# [Work task]
Write out exactly the lines running from the one with "Screen dimensions: 1568x482" to the last line of the entries, keeping both the first and the last.

(Collected data)
- - - - - - -
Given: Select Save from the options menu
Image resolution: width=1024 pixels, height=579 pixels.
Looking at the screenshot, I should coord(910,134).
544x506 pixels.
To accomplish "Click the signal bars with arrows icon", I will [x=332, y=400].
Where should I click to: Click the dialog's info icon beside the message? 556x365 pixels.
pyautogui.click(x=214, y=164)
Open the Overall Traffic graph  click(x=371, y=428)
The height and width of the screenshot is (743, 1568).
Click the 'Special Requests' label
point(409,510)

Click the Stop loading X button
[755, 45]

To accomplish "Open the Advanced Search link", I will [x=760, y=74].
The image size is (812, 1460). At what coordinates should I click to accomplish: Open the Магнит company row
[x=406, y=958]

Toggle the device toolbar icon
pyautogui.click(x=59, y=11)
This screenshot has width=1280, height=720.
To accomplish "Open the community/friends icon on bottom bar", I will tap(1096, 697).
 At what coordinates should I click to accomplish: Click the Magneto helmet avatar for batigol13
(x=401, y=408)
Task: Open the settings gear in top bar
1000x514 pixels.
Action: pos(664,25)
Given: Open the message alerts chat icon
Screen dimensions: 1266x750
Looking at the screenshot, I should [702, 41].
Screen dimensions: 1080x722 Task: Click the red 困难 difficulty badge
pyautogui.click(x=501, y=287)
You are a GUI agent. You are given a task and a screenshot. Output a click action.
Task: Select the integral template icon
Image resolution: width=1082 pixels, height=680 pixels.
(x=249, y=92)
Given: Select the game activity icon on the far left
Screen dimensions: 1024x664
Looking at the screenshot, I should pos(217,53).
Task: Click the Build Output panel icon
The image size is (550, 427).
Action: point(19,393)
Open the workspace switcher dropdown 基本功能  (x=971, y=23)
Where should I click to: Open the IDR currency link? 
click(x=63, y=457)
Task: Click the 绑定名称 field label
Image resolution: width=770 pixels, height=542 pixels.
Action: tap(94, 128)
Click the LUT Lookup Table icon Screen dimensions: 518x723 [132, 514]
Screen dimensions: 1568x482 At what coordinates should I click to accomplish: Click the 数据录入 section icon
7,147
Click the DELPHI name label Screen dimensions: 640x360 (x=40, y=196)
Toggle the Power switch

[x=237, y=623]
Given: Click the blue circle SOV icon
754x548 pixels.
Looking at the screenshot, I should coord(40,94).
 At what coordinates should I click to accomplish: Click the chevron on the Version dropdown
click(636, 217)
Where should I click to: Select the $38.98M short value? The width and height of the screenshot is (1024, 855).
- - - - - - -
# [Your solution]
Screen dimensions: 1568x482 At what coordinates should I click to accomplish: Click the 数据录入 section icon
7,147
Click the DELPHI name label Screen dimensions: 640x360 (x=40, y=196)
Toggle the Power switch

[x=237, y=623]
Given: Click the blue circle SOV icon
754x548 pixels.
Looking at the screenshot, I should coord(40,94).
 At what coordinates should I click to accomplish: Click the chevron on the Version dropdown
click(636, 217)
Where should I click to: Select the $38.98M short value? The width and height of the screenshot is (1024, 855).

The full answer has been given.